> [THE PROBLEM]: Transcribe exactly the lines from the one holding "Click the New project icon in toolbar" through the closing line of the entries below. Pictures stay out of the copy.

> [DATA FOR THIS EXERCISE]:

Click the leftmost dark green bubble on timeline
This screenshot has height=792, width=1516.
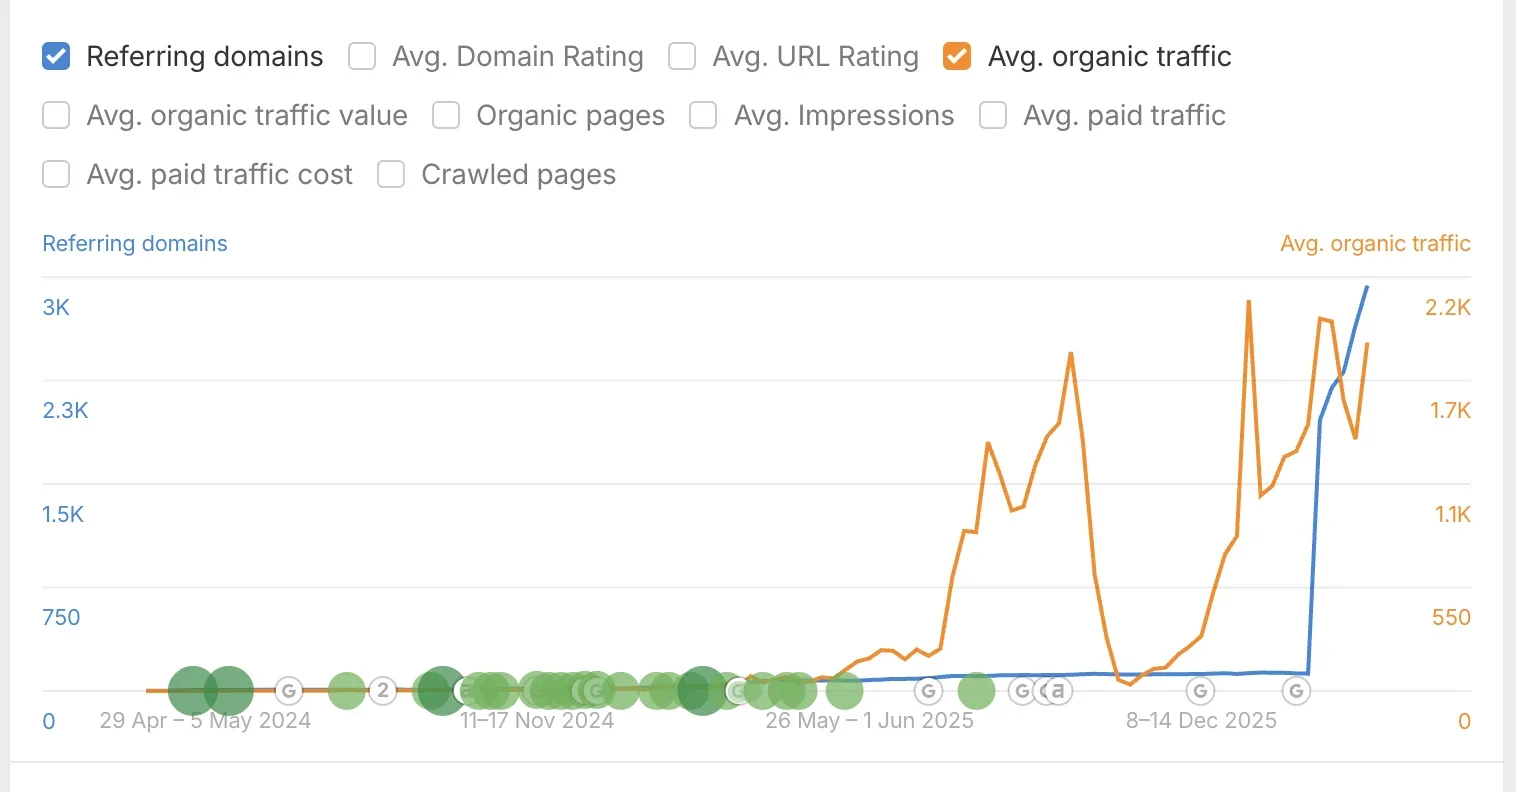(x=191, y=690)
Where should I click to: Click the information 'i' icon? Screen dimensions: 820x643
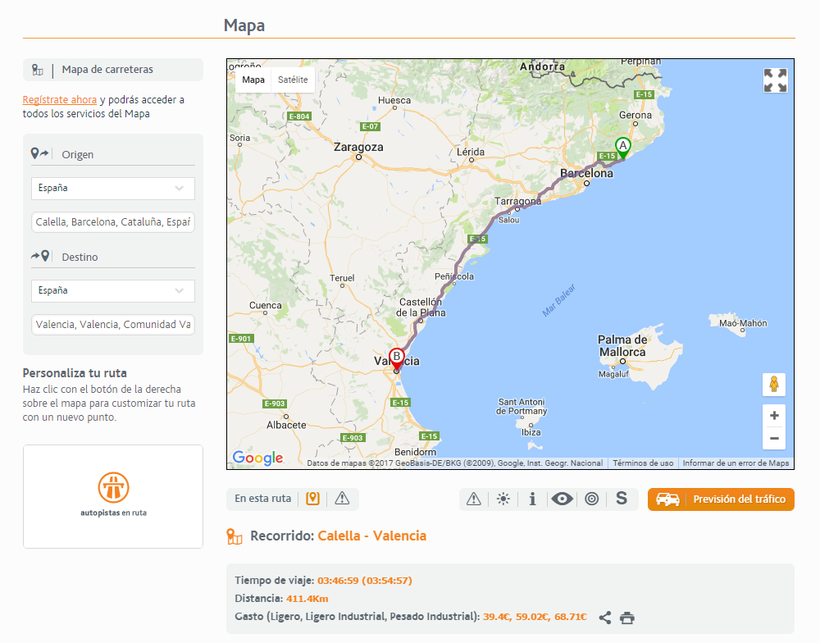(532, 499)
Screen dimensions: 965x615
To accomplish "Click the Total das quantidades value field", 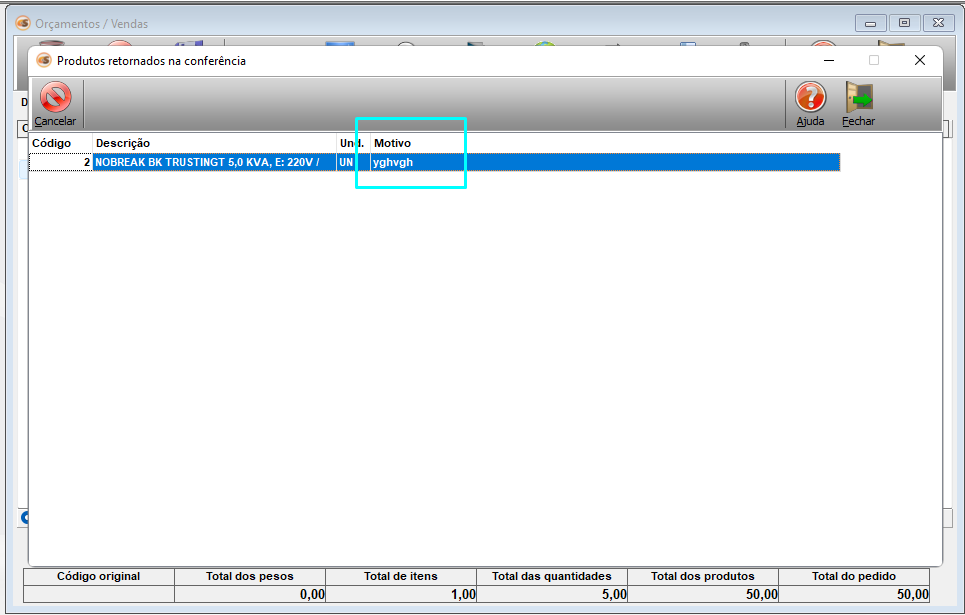I will (552, 594).

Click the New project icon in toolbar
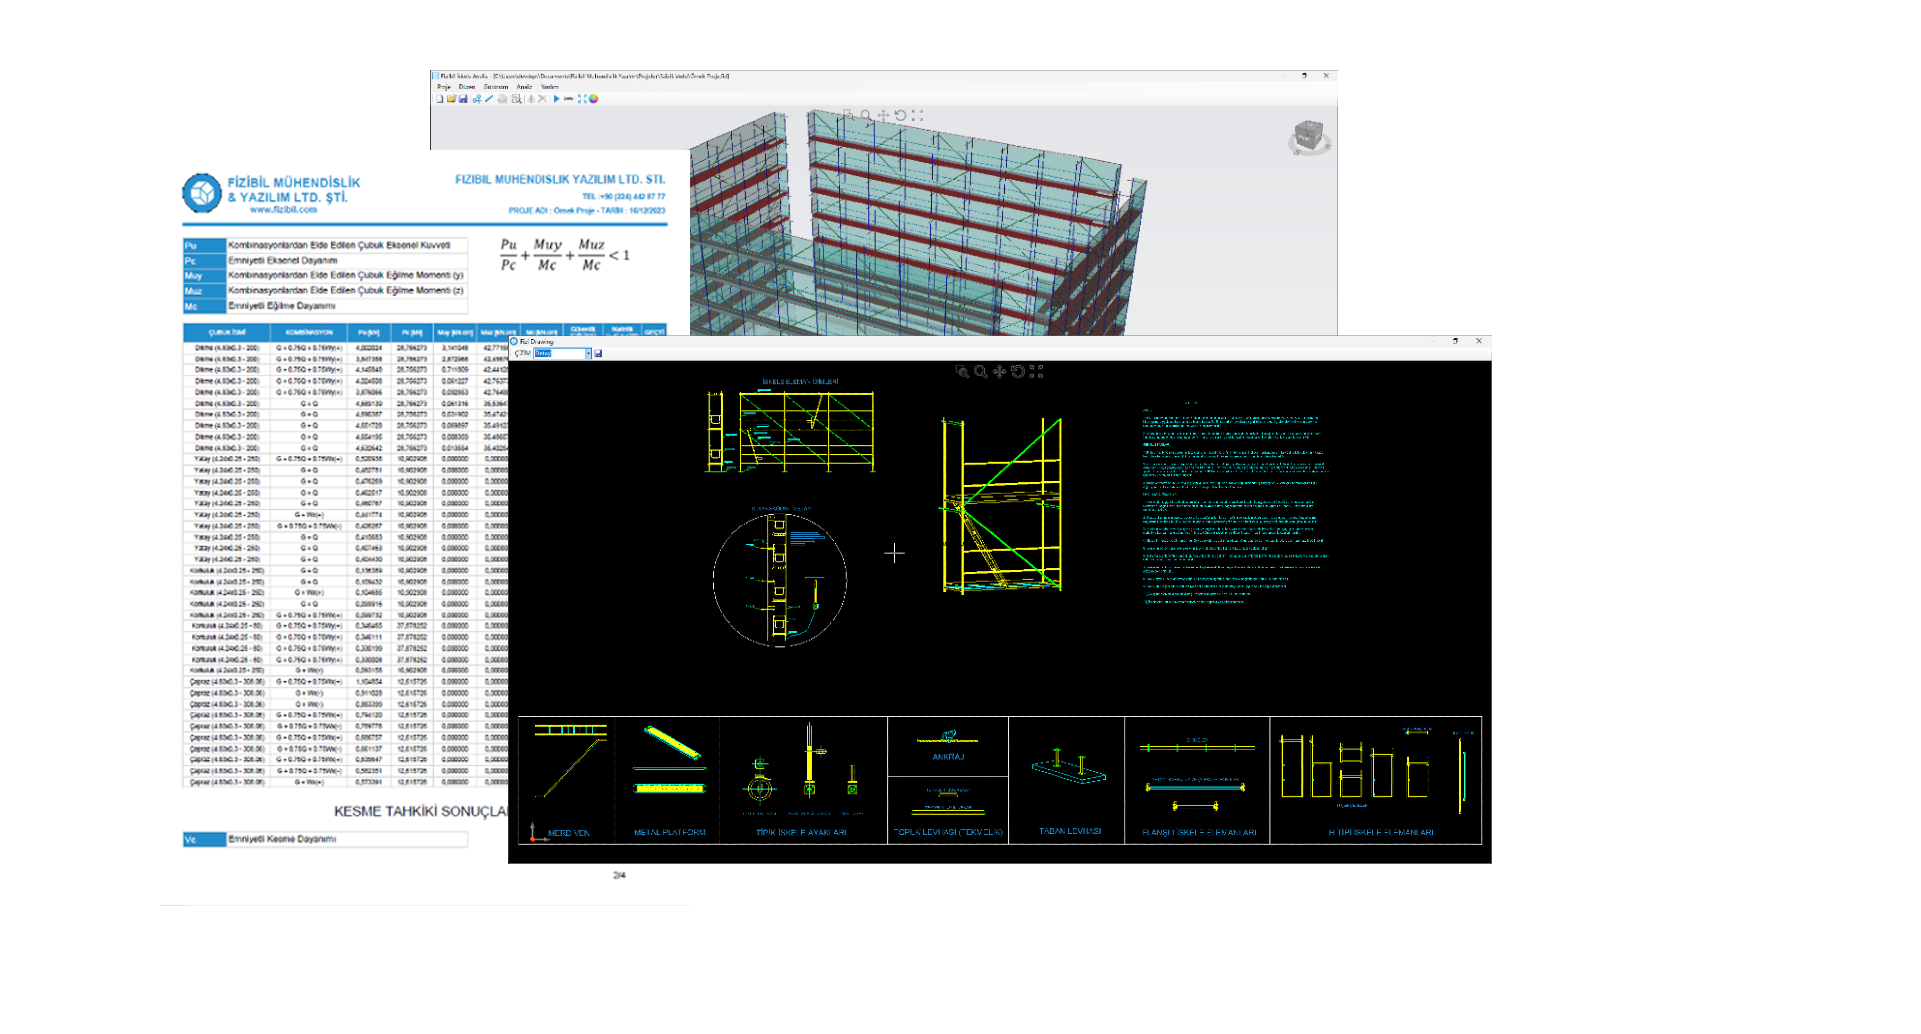(439, 99)
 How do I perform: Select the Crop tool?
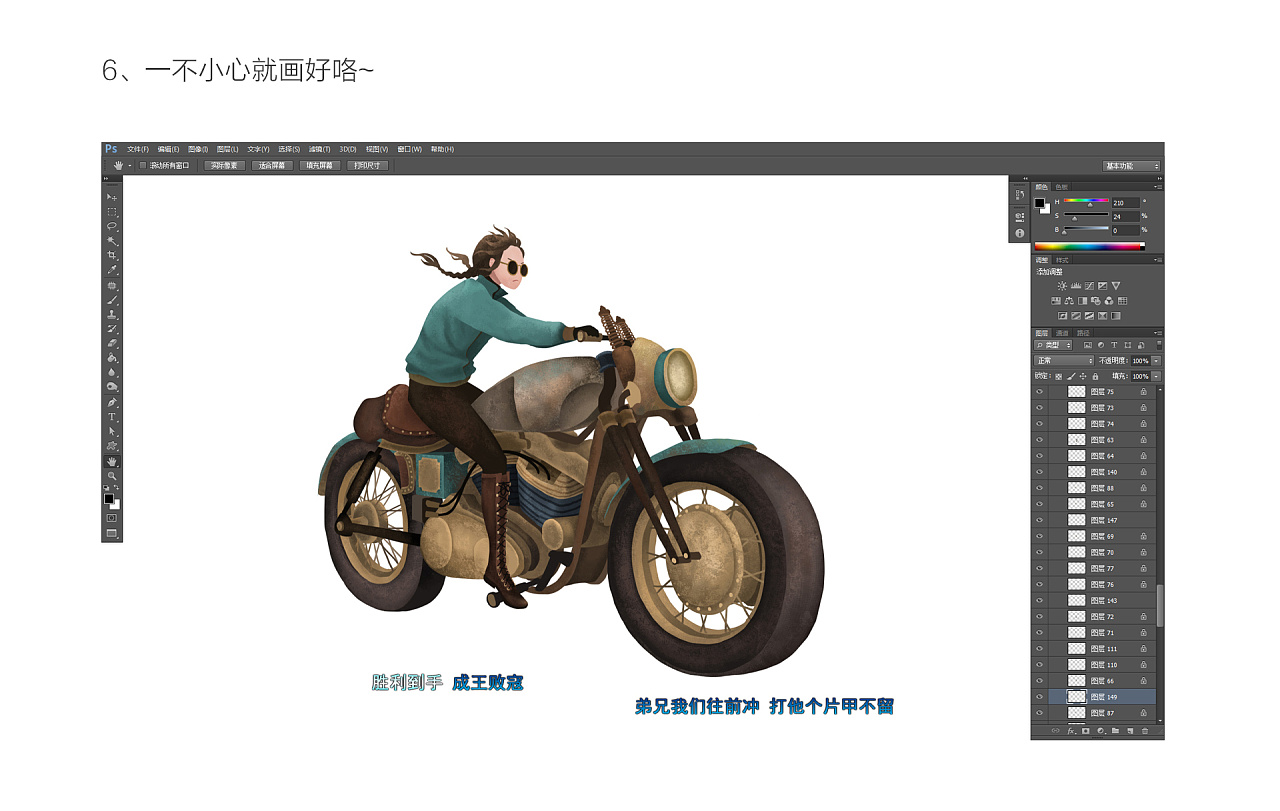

> [YOUR SOLUTION]:
Click the New project icon in toolbar
(439, 99)
 How do I perform: Select the Crop tool?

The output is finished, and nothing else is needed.